Darren and Jen – Hamper pick up

June 1, 2010 at 12:59 am Leave a comment

I went to the launch of the Husky Helping the Hungry Week and got my snapshot with, well, @leahblonde… 🙂  Good start, I figured.

This has been something I’ve been thinking about for the past week.  Then as the minutes ticked by and it was time for me to head down to pick up my hamper, I began getting more nervous.  You can’t really put your thumb on what it is that’s built up the angst in you, until you sit in the car, navigate your way through the city and are a short distance away from the Food bank.

Then it all becomes clear.

I’m a professional. A person whom many look to as someone of some limited stature in the community – being in the newspaper business. It dawned on me – what if someone I know sees me walking up to get a food hamper?  What does that look like to them? Do the rumours start?  How do I feel about that? What’s going to be in it? Questions, questions, questions. Problem: my image of self-importance and perception of those needing the food bank requires serious balancing.

I get inside and I am immediately ushered to the window for participants in the blog experiment.  The wonderful woman (who’s name I didn’t get – read: bad journalist) immediately began asking for ID.. OK… I have it – but I have none for Jen. Ugh.

After providing my scenario of Jen being stricken with pregnancy complications and unable to work, I got a referral to Best Beginnings – a program for low income pregnant women that provides moms-to-be a wealth of information and support.  Good info to give out.

I got the green light to get my hamper.  It begins.

Then, the lovely Brooke says, “I hope you have enough room in your trunk”, and I see them piling the food into the bins. I’m a blue-binner. Then it hits me again.  I’m dressed well, I’m fiddling with my Blackberry and thinking, “I have three sets of golf clubs and snowboard gear in my trunk.  I felt low.  I told Brooke I felt small.  I enjoy luxuries – others struggle for food.

At that point I felt ashamed.  Not for being at the food bank collecting a hamper – but for being so material. Don’t get me wrong – I work hard for what I earn, and I enjoy the fruits of my labour. But, we also try to spend wisely in our family. In fact – I had a hissy fit this weekend because Jen wouldn’t let me buy an iPad – a completely REASONABLE expense, I thought.

- [TASK TO COMPLETE]: Repeat the food bank post word for word from "After providing my" to "hamper.  It begins.".

- [INFORMATION PROVIDED]:
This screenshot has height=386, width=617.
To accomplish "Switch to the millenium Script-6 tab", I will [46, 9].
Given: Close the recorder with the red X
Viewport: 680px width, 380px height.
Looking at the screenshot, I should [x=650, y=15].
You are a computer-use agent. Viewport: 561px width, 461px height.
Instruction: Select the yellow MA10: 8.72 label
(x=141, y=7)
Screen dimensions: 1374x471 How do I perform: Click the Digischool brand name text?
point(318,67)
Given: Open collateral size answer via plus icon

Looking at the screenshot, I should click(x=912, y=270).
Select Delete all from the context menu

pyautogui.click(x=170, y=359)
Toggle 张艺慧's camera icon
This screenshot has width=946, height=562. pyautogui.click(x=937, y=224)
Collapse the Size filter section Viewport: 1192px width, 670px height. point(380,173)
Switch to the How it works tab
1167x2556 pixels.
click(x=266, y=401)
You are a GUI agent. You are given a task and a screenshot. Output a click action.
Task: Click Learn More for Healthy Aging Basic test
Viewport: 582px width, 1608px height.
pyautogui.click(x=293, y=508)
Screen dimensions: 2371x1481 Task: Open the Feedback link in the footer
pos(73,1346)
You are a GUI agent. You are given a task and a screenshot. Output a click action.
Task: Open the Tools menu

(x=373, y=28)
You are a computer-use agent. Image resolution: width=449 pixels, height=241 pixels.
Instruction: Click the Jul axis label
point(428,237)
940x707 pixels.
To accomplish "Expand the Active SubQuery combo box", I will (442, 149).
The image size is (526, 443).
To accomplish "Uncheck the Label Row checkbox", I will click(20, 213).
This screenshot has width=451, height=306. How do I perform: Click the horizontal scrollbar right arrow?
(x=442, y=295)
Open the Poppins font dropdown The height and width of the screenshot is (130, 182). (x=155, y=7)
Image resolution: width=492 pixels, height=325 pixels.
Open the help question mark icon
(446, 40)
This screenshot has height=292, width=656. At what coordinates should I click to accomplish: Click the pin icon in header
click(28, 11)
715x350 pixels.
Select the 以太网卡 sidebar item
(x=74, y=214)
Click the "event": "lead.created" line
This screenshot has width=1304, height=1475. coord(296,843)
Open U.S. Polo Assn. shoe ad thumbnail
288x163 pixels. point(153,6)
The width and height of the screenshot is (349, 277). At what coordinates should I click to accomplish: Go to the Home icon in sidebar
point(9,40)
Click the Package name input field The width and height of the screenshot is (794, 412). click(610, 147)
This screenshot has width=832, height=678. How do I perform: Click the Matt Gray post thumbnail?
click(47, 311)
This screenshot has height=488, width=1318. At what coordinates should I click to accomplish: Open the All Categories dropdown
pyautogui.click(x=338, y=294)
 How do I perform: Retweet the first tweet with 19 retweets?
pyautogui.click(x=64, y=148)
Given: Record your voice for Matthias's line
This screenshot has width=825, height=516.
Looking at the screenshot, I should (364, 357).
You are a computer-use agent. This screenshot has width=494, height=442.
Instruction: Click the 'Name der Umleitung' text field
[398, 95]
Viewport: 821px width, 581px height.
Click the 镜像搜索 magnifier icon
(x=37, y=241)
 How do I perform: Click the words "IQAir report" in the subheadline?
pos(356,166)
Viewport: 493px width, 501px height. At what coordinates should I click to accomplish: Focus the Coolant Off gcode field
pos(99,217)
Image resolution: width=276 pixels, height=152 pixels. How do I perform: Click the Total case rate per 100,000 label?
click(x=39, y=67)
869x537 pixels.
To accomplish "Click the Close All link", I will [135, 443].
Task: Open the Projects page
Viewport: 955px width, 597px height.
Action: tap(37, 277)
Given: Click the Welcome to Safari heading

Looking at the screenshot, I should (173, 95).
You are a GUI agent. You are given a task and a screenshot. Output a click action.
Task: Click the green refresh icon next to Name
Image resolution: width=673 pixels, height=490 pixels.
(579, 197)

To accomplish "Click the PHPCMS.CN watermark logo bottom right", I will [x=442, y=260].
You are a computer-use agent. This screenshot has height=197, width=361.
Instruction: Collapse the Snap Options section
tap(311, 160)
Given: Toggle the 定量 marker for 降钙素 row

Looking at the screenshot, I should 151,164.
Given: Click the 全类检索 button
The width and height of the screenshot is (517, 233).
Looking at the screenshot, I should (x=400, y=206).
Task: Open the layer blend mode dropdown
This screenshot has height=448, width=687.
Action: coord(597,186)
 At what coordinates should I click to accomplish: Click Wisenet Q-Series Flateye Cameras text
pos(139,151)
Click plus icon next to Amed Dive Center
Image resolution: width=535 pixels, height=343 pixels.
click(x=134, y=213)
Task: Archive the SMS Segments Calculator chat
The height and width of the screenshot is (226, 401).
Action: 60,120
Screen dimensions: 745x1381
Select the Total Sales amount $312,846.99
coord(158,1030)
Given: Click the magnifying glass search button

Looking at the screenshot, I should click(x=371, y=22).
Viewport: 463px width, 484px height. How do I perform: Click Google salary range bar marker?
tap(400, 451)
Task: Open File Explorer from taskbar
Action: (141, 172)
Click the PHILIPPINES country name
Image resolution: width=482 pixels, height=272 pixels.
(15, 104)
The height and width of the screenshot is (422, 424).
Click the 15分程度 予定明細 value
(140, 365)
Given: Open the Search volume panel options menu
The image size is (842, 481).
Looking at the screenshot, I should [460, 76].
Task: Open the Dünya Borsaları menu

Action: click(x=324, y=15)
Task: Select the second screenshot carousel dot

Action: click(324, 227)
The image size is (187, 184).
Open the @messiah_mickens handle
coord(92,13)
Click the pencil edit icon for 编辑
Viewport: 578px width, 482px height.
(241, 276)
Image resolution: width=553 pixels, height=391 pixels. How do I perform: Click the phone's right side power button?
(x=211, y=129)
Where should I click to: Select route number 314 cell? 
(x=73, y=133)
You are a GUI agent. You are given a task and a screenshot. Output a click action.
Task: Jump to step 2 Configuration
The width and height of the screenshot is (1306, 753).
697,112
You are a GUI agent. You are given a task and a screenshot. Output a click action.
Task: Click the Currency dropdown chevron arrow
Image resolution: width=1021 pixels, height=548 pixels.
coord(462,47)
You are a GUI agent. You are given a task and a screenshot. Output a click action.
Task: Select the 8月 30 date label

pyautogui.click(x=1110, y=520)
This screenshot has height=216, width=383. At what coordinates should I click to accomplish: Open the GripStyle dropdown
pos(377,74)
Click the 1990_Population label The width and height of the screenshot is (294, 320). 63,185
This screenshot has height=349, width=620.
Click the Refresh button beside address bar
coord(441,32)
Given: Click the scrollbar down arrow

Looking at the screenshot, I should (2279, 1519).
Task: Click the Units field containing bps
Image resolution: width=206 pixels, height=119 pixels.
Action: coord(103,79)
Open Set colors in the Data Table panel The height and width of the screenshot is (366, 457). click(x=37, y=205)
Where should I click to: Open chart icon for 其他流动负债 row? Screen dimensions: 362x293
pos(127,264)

- [RESPONSE]:
After providing my scenario of Jen being stricken with pregnancy complications and unable to work, I got a referral to Best Beginnings – a program for low income pregnant women that provides moms-to-be a wealth of information and support.  Good info to give out.

I got the green light to get my hamper.  It begins.